Antiarrhythmic effect of endothelin-A receptor antagonist on acute ischemic arrhythmia in isolated rat heart.

AIM: To observe the effects of endothelin receptor subtype A (ETA) and B (ETB) antagonists on acute ischemic arrhythmia in isolated rat heart, and to determine whether endogenous endothelin (ET) was implicated in the pathophysiological process of arrhythmia induced by acute myocardial ischemia. METHODS: Fifty-three SD male rats were randomized into 8 groups. Heart was isolated and perfused in Langendorff mode and acute ischemia model was established by ligation of the left anterior descending (LAD) coronary artery. The effects of ETA receptor antagonist PD156707 and ETB receptor antagonist IRL1038 on arrhythmia, heart function, the myocardial activity of superoxide dismutase (SOD), and the content of melondialdehyde (MDA) during the acute 60-min ischemic phase were analyzed. RESULTS: Pretreatment with PD156707 (20-500 nmol/L) dose-dependently improved the ischemic isolated heart function, enhanced SOD activity and decreased MDA content in the ischemic myocardium, and suppressed the acute ischemic arrhythmia. Conversely pretreatment with IRL1038 did not change the heart function, SOD activity, MDA content, and the acute ischemic arrhythmia significantly as compared with the occlusion control.
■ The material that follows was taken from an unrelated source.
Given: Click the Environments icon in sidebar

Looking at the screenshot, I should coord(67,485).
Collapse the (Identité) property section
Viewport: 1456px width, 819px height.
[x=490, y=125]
CONCLUSION: ETA receptor antagonist effectively improved heart function, enhanced anti-oxidative function of the myocardium and reduced arrhythmia during the acute ischemic phase in isolated rat hearts, while ETB receptor antagonist did not exert protective effects, suggesting that endogenous ET-1, acting through ETA receptor, may be one of the factors implicated in arrhythmia and impairment to heart function during the acute ischemic phase.